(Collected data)
========

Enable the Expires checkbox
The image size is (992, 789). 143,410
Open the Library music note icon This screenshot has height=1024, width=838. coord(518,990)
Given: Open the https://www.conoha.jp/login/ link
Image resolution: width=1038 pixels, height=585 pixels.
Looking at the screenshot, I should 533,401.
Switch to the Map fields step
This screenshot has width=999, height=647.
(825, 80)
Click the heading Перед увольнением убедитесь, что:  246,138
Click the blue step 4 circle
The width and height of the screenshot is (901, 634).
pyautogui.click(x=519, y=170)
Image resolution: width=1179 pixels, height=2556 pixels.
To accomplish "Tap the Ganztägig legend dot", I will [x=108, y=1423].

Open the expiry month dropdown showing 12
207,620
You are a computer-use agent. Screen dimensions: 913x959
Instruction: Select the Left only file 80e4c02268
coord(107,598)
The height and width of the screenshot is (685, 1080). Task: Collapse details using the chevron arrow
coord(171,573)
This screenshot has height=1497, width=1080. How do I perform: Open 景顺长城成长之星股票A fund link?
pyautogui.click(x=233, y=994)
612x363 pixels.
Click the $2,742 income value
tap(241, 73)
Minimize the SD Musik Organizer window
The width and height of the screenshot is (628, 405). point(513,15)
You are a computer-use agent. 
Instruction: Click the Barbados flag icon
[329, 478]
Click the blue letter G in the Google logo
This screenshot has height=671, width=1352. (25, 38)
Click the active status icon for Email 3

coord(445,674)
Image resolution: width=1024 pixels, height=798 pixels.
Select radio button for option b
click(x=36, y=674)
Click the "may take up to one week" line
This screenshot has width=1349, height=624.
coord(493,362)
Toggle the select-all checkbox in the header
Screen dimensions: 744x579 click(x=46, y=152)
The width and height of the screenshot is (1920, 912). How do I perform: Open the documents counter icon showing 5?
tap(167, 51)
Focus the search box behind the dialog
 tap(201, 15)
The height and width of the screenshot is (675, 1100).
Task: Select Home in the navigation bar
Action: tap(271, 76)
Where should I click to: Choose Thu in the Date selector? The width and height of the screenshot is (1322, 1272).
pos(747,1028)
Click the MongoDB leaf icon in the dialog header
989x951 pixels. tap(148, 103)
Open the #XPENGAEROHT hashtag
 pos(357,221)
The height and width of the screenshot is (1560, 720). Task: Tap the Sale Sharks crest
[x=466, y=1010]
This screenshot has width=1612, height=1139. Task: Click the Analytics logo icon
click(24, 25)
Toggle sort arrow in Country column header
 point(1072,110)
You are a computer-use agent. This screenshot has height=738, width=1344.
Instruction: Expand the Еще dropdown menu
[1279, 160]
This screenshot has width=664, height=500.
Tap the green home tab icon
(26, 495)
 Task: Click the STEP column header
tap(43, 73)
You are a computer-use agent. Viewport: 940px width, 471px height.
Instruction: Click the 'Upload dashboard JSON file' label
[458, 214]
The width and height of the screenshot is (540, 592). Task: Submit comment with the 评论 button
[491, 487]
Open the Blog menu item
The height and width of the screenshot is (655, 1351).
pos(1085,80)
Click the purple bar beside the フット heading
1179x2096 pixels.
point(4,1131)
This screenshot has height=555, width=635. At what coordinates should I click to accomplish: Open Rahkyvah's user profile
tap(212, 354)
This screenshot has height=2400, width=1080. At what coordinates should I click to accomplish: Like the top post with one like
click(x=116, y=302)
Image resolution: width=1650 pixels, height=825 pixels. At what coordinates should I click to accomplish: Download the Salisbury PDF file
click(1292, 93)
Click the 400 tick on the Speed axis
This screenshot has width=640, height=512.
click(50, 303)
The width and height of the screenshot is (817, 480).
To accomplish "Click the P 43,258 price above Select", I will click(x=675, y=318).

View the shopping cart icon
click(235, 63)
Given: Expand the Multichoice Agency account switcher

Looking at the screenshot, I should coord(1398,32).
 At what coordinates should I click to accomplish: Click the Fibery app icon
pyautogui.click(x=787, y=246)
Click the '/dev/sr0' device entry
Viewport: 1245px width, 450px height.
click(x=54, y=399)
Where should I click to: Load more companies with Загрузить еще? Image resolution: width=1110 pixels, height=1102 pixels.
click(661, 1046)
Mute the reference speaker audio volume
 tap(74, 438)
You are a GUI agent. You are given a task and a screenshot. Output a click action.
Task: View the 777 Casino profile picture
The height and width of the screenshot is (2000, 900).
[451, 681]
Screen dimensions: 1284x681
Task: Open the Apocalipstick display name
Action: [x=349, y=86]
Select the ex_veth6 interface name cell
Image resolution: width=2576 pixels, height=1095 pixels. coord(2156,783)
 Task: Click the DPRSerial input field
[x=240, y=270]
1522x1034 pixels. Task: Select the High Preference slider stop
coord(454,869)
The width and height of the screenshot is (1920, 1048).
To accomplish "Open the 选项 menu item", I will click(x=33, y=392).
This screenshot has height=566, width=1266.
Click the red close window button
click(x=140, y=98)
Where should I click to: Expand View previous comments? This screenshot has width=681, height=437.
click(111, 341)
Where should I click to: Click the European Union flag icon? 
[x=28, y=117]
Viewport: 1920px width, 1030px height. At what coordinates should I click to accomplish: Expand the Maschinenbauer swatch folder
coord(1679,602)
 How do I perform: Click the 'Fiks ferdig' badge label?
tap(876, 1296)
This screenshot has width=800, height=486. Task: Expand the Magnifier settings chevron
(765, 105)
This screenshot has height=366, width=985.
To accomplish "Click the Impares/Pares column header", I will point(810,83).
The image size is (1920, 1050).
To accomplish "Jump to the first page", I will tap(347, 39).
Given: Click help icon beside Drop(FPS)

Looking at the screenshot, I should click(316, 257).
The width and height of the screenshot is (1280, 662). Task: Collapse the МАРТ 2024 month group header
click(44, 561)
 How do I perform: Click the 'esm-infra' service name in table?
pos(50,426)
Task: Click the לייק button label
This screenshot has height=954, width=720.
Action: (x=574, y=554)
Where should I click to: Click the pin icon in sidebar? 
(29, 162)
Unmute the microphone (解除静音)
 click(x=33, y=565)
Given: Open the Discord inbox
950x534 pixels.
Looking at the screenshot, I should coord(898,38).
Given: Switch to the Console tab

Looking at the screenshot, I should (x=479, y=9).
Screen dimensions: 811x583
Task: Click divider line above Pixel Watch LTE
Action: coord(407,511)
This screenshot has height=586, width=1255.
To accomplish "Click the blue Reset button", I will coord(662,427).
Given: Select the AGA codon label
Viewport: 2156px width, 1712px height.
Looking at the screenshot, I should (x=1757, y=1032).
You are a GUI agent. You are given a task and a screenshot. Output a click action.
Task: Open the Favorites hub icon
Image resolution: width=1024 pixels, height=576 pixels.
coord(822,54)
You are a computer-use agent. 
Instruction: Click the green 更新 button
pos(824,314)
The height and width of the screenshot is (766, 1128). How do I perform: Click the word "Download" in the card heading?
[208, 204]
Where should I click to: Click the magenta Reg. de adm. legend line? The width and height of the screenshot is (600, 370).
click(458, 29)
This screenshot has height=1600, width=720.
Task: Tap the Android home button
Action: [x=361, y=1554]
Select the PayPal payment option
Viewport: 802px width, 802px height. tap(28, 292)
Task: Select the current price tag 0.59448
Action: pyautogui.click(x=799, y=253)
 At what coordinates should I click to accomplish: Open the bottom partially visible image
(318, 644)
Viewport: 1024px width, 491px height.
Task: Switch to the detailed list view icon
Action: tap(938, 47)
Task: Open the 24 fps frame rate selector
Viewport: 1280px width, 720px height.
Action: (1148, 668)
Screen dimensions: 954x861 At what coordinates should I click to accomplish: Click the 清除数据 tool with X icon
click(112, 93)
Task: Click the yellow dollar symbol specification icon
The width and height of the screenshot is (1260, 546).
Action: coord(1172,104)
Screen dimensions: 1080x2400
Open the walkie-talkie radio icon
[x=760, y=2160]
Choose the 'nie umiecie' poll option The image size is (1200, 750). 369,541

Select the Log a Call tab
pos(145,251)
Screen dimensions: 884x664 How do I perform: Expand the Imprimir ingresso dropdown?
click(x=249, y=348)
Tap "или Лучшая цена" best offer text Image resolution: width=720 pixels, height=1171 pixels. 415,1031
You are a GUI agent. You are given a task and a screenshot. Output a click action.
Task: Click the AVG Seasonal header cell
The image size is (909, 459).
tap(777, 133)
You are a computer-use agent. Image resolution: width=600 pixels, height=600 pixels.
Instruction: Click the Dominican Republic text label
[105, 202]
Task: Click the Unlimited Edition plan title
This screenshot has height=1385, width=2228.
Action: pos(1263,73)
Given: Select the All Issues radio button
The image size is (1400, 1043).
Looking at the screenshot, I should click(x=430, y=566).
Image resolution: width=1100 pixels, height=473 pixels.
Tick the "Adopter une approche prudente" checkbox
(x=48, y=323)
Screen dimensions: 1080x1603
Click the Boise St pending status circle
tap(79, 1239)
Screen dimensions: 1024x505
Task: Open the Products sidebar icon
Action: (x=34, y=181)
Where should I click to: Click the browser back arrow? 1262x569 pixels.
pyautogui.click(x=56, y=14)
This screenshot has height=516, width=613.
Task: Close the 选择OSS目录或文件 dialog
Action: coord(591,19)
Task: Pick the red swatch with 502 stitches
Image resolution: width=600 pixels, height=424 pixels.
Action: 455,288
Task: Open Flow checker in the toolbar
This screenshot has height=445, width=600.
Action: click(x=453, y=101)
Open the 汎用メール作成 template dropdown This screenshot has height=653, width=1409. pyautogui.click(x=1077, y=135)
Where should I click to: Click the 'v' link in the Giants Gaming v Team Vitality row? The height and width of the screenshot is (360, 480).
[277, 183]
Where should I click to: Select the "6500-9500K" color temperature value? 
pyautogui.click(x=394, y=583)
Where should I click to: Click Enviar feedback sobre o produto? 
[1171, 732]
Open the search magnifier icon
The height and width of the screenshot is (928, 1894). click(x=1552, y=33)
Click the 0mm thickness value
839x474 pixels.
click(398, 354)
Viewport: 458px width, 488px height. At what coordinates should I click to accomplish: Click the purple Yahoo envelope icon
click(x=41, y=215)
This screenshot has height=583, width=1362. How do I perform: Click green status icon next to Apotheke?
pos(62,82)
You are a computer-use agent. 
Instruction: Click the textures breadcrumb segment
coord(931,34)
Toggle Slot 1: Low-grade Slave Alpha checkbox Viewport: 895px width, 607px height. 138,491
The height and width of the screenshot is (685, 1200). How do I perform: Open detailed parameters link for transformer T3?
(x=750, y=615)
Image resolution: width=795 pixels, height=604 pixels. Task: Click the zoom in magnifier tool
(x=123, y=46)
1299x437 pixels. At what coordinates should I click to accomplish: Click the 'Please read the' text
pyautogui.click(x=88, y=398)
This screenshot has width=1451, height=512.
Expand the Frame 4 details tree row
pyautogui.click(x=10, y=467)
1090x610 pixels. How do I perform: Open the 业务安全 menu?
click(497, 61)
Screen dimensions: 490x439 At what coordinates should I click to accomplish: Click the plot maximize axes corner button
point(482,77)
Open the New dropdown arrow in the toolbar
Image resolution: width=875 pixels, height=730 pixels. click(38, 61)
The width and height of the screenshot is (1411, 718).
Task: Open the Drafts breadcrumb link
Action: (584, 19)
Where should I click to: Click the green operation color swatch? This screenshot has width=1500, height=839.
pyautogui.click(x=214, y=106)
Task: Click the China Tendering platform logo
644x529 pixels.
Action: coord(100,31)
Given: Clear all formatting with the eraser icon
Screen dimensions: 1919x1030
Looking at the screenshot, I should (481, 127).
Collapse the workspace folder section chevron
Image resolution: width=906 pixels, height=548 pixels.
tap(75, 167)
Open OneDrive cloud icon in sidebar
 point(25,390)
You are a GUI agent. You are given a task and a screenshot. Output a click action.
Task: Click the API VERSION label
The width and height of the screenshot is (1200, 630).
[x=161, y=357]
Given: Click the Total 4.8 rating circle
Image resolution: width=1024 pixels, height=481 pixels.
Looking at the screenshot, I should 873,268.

========

The problem ▸ Exact copies of the lines from the start of the data up to the line holding "Click the blue step 4 circle", both included, are all that is needed.

Result for this task ▸
Enable the Expires checkbox
The image size is (992, 789). 143,410
Open the Library music note icon This screenshot has height=1024, width=838. coord(518,990)
Given: Open the https://www.conoha.jp/login/ link
Image resolution: width=1038 pixels, height=585 pixels.
Looking at the screenshot, I should 533,401.
Switch to the Map fields step
This screenshot has width=999, height=647.
(825, 80)
Click the heading Перед увольнением убедитесь, что:  246,138
Click the blue step 4 circle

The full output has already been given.